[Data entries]
──────────

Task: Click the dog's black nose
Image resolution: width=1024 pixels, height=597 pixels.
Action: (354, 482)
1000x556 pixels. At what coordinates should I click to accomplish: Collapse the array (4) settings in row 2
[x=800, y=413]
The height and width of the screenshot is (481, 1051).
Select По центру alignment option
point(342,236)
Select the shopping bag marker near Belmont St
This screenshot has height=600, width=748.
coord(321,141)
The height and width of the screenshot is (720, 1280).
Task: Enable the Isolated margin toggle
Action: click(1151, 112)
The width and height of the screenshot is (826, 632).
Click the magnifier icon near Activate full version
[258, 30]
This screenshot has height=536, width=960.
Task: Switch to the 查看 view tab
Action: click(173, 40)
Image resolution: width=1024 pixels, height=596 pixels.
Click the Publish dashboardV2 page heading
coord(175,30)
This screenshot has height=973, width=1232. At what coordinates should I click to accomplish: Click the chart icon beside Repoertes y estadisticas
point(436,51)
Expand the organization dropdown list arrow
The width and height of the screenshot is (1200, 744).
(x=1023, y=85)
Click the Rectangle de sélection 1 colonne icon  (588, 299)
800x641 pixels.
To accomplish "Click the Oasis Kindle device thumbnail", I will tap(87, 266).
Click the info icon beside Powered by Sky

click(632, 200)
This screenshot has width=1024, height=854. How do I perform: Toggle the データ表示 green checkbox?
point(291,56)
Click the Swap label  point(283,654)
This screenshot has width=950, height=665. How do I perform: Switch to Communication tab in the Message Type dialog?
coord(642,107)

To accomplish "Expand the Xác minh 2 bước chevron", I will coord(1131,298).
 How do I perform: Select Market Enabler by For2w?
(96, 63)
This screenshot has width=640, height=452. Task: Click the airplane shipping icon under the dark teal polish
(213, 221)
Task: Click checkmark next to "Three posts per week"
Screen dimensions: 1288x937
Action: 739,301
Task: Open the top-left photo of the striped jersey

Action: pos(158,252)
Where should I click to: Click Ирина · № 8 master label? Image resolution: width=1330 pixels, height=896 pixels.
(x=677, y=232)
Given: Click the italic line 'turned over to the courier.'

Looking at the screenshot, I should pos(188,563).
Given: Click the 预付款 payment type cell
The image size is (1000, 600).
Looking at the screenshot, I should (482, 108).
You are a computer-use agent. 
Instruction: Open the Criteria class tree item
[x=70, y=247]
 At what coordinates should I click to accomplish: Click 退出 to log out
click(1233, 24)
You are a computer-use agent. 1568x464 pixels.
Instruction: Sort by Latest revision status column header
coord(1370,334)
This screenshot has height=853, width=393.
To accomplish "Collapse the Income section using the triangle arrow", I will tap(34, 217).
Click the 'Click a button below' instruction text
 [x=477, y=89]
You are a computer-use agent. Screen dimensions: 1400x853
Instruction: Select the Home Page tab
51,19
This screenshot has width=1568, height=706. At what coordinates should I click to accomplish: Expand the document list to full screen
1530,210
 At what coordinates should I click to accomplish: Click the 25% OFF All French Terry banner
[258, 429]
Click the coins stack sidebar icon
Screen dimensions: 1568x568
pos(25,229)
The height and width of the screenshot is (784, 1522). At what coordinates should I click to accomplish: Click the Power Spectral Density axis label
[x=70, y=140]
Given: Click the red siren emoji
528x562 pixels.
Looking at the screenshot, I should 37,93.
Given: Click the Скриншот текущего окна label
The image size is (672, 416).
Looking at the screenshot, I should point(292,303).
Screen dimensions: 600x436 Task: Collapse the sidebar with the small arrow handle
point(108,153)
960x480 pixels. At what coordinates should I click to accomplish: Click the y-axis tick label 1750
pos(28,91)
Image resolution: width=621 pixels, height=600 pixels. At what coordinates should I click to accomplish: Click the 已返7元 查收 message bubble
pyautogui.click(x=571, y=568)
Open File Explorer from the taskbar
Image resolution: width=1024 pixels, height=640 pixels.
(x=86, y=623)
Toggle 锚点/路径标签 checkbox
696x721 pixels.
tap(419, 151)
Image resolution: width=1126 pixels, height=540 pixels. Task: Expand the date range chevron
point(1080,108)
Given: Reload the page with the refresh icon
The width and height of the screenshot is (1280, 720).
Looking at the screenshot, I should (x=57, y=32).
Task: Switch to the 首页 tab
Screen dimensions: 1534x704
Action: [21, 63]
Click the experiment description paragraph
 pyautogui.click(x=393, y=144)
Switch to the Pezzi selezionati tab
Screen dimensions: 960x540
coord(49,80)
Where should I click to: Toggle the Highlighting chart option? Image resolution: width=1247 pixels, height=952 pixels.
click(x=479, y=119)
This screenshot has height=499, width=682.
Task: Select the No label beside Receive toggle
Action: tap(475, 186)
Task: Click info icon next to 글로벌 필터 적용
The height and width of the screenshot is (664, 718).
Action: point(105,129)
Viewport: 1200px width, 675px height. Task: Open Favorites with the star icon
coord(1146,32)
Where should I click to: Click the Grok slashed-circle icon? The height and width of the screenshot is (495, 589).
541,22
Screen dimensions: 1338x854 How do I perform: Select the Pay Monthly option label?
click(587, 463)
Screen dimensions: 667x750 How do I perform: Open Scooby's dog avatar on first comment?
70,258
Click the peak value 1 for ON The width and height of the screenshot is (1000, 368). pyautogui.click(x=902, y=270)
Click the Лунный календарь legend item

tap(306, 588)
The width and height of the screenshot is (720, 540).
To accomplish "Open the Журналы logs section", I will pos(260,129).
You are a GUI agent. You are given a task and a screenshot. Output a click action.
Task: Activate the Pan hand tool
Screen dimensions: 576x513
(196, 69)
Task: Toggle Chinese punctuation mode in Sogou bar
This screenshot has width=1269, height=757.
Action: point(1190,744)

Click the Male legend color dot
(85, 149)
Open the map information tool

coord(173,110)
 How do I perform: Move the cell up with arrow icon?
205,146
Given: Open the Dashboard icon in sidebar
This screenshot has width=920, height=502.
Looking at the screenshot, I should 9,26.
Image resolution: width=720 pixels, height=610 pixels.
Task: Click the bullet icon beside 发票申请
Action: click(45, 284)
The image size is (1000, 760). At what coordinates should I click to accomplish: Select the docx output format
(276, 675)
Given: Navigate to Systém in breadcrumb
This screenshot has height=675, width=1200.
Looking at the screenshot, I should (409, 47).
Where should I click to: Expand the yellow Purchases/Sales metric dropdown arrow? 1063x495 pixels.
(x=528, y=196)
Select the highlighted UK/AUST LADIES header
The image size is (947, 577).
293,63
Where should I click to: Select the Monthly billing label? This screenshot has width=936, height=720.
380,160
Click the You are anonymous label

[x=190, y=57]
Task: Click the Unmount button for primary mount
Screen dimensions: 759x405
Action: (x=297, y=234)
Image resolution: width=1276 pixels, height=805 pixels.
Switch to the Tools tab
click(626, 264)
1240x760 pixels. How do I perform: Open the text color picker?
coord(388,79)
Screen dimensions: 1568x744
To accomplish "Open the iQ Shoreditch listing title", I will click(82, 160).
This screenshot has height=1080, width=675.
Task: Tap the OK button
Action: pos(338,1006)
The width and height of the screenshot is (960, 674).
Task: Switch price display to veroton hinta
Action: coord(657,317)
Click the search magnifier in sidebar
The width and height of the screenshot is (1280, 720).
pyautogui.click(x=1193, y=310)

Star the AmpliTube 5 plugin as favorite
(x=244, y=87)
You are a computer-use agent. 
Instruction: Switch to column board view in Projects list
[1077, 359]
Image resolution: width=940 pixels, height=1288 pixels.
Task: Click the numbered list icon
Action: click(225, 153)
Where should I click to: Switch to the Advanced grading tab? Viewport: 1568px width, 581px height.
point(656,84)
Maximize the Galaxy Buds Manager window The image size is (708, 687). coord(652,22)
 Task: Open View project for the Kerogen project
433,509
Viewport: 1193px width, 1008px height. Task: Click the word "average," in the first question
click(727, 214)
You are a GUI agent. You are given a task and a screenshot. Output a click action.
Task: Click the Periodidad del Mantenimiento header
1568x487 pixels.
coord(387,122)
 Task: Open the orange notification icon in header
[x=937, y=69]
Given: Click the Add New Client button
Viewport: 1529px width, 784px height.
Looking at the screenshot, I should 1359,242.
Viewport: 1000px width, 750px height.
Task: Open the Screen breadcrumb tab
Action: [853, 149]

──────────

-- Problem details --
Please determine how many lines of the records above include the word "section", replying with a number alone.

-- Reply to the task --
2